ARTICLE:
▽

A realization law must identify one physically meaningful selected structure. This does not always require metaphysical uniqueness. It requires operational uniqueness.

If several candidates minimize the relevant burden functional, the law must show that they are indistinguishable within the operational capacities of C, or else provide a pre-specified tie rule. Let

Φ₁ ≃_C Φ₂

mean that Φ₁ and Φ₂ are operationally equivalent in context C.

The equivalence relation ≃_C is not an afterthought. It is necessary because formal multiplicity does not always imply physically meaningful multiplicity. Two channels may be distinct as mathematical objects but indistinguishable by any accessible procedure in C.

A law succeeds in this respect when all selected minimizers belong to the same operational equivalence class, or when a pre-outcome tie rule handles the degeneracy.

2.6 Burden 6: Probability compatibility

A realization law must not casually break the Born rule.

For an input state

|ψ⟩ = Σᵢ αᵢ|i⟩,

standard quantum mechanics assigns

P(i) = |αᵢ|².

This probability rule is empirically central. A candidate realization law must preserve Born-rule frequencies at the ensemble level unless it explicitly introduces a controlled, testable deviation. In the present reconstruction, Born compatibility is treated as a default requirement.

This burden also prevents confusion between selection and sampling. CBR does not ask probability to do realization’s job, and it does not ask realization to do probability’s job. The realization structure concerns admissible outcome-channels in a context; Born weighting concerns the frequencies with which outcomes occur across repeated trials.

2.7 Burden 7: Non-reduction to decoherence

A realization law must do more than describe decoherence.

Decoherence suppresses interference and supports stable record formation. It is not being rejected. However, a non-selective decoherence map does not, by itself, specify an individual realization selection rule.

CBR must therefore address the additional realization question: which admissible record or outcome-structure becomes actual in context C?

If CBR reduces entirely to an ordinary non-selective decoherence map with no additional realization content, it fails as an independent realization law. The burden is not to deny decoherence, but to distinguish realization-selection structure from decoherence-compatible evolution.

2.8 Burden 8: Parameter fixity

A realization functional cannot be an adjustable scoring device tuned after the outcome is known.

Any terms or weights appearing in ℛ_C must be fixed before outcome comparison. If parameters are estimated from calibration data, the calibration protocol must also be specified before testing the realization claim.

This burden is essential because a flexible functional can otherwise be adapted to favor any result. A post hoc ℛ_C is not a law-candidate. It is an outcome-fitting device. Parameter fixity blocks this failure mode.

2.9 Burden 9: Empirical or structural vulnerability

A candidate law must be able to fail.

Failure may be empirical or structural. A model fails if its domain is undefined, if its candidate set is arbitrary or empty, if its selection rule is circular, if parameters are tuned post hoc, if no minimizer exists, if non-equivalent minimizers remain unresolved, if Born-rule frequencies are violated without a testable deviation claim, if the theory reduces entirely to decoherence, or if no observation or structural critique could count against it.

△

REQUIREMENT 1:
In the passage on realization-law burdens, when must any terms or weights appearing in ℛ_C be fixed?
REQUIREMENT 2:
Carry on the passage on realization-law burdens, starting after its final sentence.

PROVIDED DATA:
▽

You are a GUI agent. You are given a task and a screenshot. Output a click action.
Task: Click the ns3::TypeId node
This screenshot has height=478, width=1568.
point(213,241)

△

TASK ANSWER 1:
They must be fixed before outcome comparison.

TASK ANSWER 2:
A law-candidate gains credibility not by avoiding failure conditions, but by stating them. The CBR reconstruction therefore includes failure vulnerability as a burden rather than as a later optional feature.

2.10 The burden-to-structure transition

Once these burdens are accepted, a generic realization law must have a recognizable structure.

It must have a context, because it needs a domain.
It must have a candidate class, because it selects among possibilities.
It must have admissibility restrictions, because not all candidates are physical.
It must have a comparison rule, because selection requires evaluation.
It must have a selected result or selected equivalence class.
It must have an operational equivalence relation, because uniqueness may be context-relative.
It must control parameter tuning, because otherwise selection may be post hoc.
It must preserve Born-rule statistics, because quantum probabilities are empirically fixed.
It must distinguish realization from decoherence, because decoherence alone is non-selective.
It must have failure conditions, because a law-candidate must be vulnerable.

This is already the skeleton of CBR. The next section shows how the burdens reconstruct the CBR form rather than merely motivating it.

3. From Law Burdens to CBR Structure

The preceding section identified the burdens any disciplined quantum outcome-realization law must carry. This section shows how those burdens reconstruct the CBR structure.

The reconstruction does not begin by assuming CBR. It begins from requirements on any candidate realization law. Each requirement forces a corresponding formal object. Taken together, these objects yield the CBR form:

Φ∗C ∈ argmin{Φ ∈ 𝒜(C)} ℛ_C(Φ).

This equation will later be formalized more precisely. At this stage, the goal is to show why the structure arises.

3.1 Domain forces context C

Because a realization law must apply to a physical measurement situation, it requires a context variable. CBR denotes this variable by C.

C is not merely an observable label. It is the full physical and operational measurement structure relevant to the realization question. It includes the system, apparatus, record-bearing degrees of freedom, environmental structure, timing, accessibility, and readout limits.

The move from “a measurement occurs” to “a measurement occurs in context C” is necessary. It prevents the law from floating above the physical setup. Realization is treated as context-relative, and admissibility is defined relative to that context.

Thus, the domain burden forces the introduction of C.

3.2 Candidate burden forces 𝒜(C)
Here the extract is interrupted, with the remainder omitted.